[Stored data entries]
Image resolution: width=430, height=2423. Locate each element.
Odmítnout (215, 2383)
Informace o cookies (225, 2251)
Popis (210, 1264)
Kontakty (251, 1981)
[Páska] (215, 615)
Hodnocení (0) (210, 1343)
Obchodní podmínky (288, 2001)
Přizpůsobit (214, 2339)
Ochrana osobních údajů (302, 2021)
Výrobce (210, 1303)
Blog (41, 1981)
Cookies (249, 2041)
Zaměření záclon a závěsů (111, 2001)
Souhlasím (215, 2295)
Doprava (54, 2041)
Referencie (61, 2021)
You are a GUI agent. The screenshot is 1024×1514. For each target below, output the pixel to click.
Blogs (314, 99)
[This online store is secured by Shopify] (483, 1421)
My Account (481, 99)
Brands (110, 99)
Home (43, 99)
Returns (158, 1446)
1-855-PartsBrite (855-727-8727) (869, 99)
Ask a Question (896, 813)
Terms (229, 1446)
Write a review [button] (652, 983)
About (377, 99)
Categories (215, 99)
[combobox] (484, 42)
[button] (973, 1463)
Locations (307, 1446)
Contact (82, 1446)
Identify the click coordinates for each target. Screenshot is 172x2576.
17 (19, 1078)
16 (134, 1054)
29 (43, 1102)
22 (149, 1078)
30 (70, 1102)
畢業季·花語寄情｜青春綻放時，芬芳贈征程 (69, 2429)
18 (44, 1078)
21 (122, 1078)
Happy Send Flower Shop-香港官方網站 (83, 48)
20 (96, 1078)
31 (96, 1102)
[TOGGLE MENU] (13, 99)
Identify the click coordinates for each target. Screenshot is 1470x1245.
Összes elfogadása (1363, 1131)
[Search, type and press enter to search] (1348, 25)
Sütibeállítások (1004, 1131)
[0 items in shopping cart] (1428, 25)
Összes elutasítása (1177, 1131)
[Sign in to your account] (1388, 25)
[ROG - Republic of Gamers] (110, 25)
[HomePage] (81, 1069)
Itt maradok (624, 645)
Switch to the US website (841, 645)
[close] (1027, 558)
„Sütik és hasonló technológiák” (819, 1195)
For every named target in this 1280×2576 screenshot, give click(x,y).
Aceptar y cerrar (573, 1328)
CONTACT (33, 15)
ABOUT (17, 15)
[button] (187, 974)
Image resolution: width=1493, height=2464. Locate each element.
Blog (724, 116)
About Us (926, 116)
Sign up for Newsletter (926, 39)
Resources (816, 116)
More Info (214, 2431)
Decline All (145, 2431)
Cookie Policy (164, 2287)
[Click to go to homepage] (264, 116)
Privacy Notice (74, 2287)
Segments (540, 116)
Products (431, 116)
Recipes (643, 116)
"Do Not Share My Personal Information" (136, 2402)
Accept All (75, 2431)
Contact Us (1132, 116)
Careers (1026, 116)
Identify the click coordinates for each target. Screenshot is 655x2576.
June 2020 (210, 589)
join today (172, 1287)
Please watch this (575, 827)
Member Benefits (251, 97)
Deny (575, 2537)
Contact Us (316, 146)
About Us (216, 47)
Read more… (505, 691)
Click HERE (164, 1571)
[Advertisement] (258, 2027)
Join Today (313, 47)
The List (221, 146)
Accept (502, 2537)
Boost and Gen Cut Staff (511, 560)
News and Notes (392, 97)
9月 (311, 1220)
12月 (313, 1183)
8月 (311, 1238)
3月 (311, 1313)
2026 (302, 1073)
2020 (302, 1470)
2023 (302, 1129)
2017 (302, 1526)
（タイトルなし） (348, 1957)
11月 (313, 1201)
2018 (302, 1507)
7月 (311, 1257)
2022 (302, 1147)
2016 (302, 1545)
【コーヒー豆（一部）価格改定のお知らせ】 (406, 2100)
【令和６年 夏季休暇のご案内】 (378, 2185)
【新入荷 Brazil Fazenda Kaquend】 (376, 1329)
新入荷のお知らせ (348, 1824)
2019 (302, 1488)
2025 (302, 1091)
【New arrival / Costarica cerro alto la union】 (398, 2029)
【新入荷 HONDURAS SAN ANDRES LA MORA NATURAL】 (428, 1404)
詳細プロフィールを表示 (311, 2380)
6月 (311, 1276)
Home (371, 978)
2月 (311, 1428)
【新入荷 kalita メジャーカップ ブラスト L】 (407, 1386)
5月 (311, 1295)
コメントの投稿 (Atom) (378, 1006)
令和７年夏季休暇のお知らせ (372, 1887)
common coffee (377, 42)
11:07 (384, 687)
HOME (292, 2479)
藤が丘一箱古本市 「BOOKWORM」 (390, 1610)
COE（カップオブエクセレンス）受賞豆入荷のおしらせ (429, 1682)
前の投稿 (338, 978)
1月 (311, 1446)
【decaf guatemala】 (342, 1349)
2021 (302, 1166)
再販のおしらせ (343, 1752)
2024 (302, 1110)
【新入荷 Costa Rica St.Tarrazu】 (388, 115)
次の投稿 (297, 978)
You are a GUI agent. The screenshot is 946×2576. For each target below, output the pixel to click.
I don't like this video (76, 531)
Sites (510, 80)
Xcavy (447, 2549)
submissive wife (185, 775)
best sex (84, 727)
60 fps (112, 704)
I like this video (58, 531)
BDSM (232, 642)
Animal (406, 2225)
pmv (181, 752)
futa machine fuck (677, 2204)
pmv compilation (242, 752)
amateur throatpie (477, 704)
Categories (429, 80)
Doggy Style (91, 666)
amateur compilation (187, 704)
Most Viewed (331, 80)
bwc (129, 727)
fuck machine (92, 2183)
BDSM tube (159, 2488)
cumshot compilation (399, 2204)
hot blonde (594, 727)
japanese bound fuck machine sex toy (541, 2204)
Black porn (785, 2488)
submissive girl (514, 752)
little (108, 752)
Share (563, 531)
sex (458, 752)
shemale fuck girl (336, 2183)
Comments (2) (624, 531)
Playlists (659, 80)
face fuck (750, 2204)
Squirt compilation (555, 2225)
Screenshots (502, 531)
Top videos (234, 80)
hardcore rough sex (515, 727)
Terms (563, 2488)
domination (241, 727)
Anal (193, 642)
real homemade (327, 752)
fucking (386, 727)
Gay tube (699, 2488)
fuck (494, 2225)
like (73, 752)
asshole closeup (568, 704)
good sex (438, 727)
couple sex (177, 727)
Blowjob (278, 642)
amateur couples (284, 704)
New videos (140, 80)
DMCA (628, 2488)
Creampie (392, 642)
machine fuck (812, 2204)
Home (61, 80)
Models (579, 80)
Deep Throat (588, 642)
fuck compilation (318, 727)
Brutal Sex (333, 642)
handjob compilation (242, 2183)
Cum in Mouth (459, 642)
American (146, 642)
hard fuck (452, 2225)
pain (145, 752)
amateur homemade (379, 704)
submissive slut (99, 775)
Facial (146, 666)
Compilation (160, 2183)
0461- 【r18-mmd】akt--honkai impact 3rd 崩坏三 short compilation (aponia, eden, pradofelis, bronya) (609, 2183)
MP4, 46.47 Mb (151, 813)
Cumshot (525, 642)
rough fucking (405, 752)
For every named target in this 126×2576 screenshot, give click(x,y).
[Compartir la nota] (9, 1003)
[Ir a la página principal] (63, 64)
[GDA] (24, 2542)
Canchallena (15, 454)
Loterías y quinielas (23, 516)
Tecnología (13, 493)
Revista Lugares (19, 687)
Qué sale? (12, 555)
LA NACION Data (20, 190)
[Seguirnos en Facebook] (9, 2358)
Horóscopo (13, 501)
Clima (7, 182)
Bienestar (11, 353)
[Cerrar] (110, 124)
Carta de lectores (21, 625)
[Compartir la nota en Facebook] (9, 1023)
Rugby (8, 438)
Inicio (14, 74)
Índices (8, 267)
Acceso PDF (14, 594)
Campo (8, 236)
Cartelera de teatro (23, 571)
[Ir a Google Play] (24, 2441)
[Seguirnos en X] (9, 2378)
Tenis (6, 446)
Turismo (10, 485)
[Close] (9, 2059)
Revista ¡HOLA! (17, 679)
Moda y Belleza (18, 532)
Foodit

> _Work required_:
All lines from the one containing "[Ir a la página principal] (63, 64)" to the end of the records, both ends included, should be printed exactly and on their own.

> _Answer for this exercise_:
[Ir a la página principal] (63, 64)
[GDA] (24, 2542)
Canchallena (15, 454)
Loterías y quinielas (23, 516)
Tecnología (13, 493)
Revista Lugares (19, 687)
Qué sale? (12, 555)
LA NACION Data (20, 190)
[Seguirnos en Facebook] (9, 2358)
Horóscopo (13, 501)
Clima (7, 182)
Bienestar (11, 353)
[Cerrar] (110, 124)
Carta de lectores (21, 625)
[Compartir la nota en Facebook] (9, 1023)
Rugby (8, 438)
Inicio (14, 74)
Índices (8, 267)
Acceso PDF (14, 594)
Campo (8, 236)
Cartelera de teatro (23, 571)
[Ir a Google Play] (24, 2441)
[Seguirnos en X] (9, 2378)
Tenis (6, 446)
Turismo (10, 485)
[Close] (9, 2059)
Revista ¡HOLA! (17, 679)
Moda y Belleza (18, 532)
Foodit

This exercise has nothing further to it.